To evaluate whether some tumor subtypes were more difficult for the classification network than others, i.e. the majority voting was affected by many false patch classifications, we evaluated the confusion matrix of the tumor subtype patch classification, of which a row-normalized version is shown in Fig. 9 with the color-coding again representing the normalization. This confusion matrix only includes patches that were segmented as tumor and thereby passed on to the classification network. The first row of the matrix shows that the segmentation network passed on 16238 false-positive tumor patches to the classification network of which 63.46% were recovered by the rejection class. From the remaining rows, we computed tumor-wise recalls and precisions, i.e. the ratio of all patches correctly classified as the respective subtype to all patches labeled or respectively predicted as the corresponding subtype. These metrics, summarized in Table 6, only consider confusion among tumor subtypes and not with the non-neoplastic class. The confusion matrix and the results in Table 6 show that SCC generally was the most difficult class for the network to distinguish. Looking at the results in detail, however, the comparably low F1 score of 0.8773 can mostly be attributed to the low classification precision, meaning a lot of tumor patches were falsely classified as SCC. A closer look at the classification outputs showed that these misclassifications were mostly located at the tumor boundaries. This observation could be linked to the severe inflammatory reactions that are typically caused by SCCs38. During training, inflammatory reactions to tumor growth might have been more common for SCC samples than for other subtypes, which might have caused the model to mistake the interaction of tumor and inflammatory cells as SCC.

Fig. 9
figure 9

Classification confusion matrix (patch-based). The numbers on the left summarize the patch-count per tumor class.

Table 6 Patch-level tumor precision, recall and F1 score per tumor subtype.

The lower example in Fig. 8 shows a melanoma sample where the majority voting yielded the correct classification label but was affected by many false patch classifications. A comparison to the ground truth annotations depicted on the lower right side of Fig. 8 reveals that this can be rooted back to a false tumor prediction of the preceding segmentation network, as only the area correctly classified as melanoma was also annotated as tumor. For this example, the rejection class could not fully recover the errors made by the segmentation network. Even though the majority voting resulted in the correct slide label for this example, one should always take into consideration some measure of confidence for the majority voting, indicating how difficult the final decision was.

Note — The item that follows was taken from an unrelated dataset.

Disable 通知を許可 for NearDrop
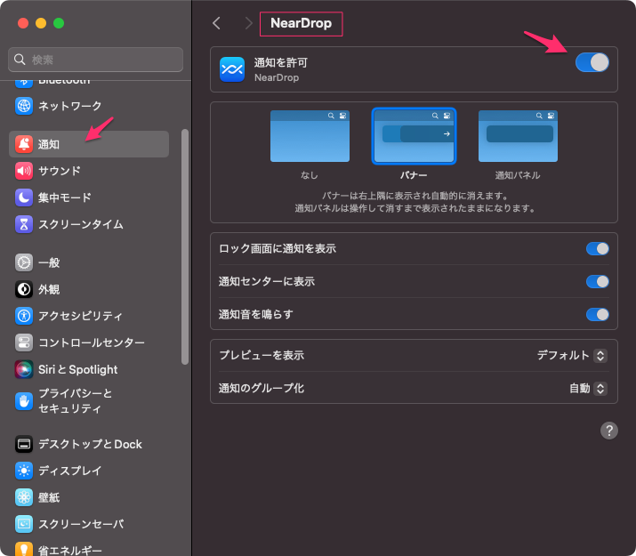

Determining the patch-level entropy, for instance, could highlight slides where the distribution of patch classifications across the tumor subtypes resembled a uniform distribution, i.e. scored a high entropy and the decision was made less confidently. This entropy could then be used for weighted voting of the slide label instead of a simple majority voting.

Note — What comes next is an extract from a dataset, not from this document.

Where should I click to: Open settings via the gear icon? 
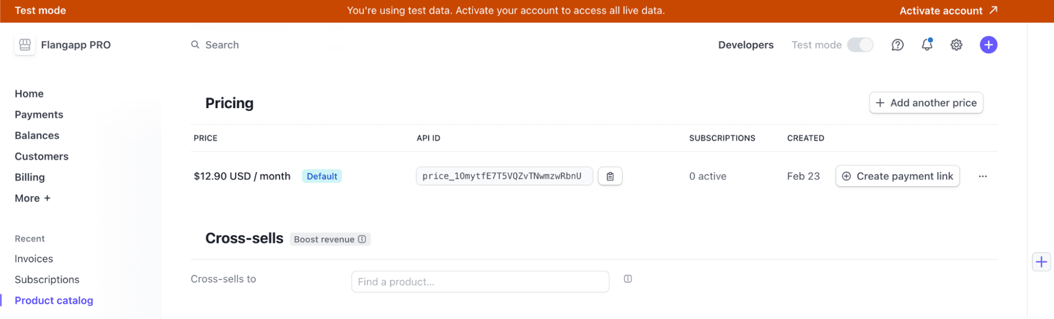(956, 45)
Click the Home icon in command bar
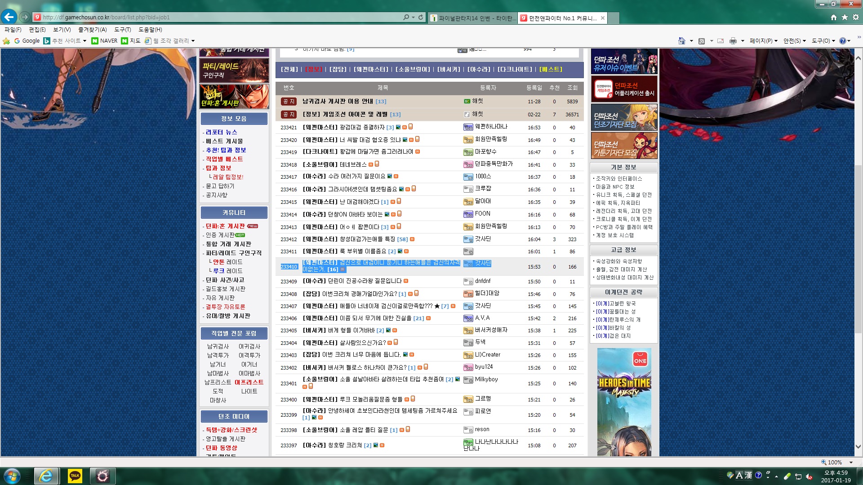This screenshot has height=485, width=863. [x=681, y=41]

Dataset insights from algorithm development

Overall, the algorithm results on the provided database validate database quality as a successful training of a segmentation algorithm on the dataset proves the consistency of the annotations. When comparing the algorithm to the annotations of rater 1, the Jaccard scores fall within the range of inter-annotator concordance, indicating that the provided annotations did not introduce a bias into algorithm development. Furthermore, the experiments highlighted strengths and weaknesses of the provided dataset, as for instance SCCs are more affected by inflammatory reactions, which makes them less suited for training an algorithm for a clear distinction of tumor and inflammation.

Usage Notes

All code examples are based on OpenSlide42 for WSI processing and fastai30 for network training. To apply the fastai modules to WSIs, we provide custom data loaders in our GitHub repository. The annotation and visualization tools used for this work–SlideRunner and EXACT–are both open source and can be downloaded from the respective GitHub repositories.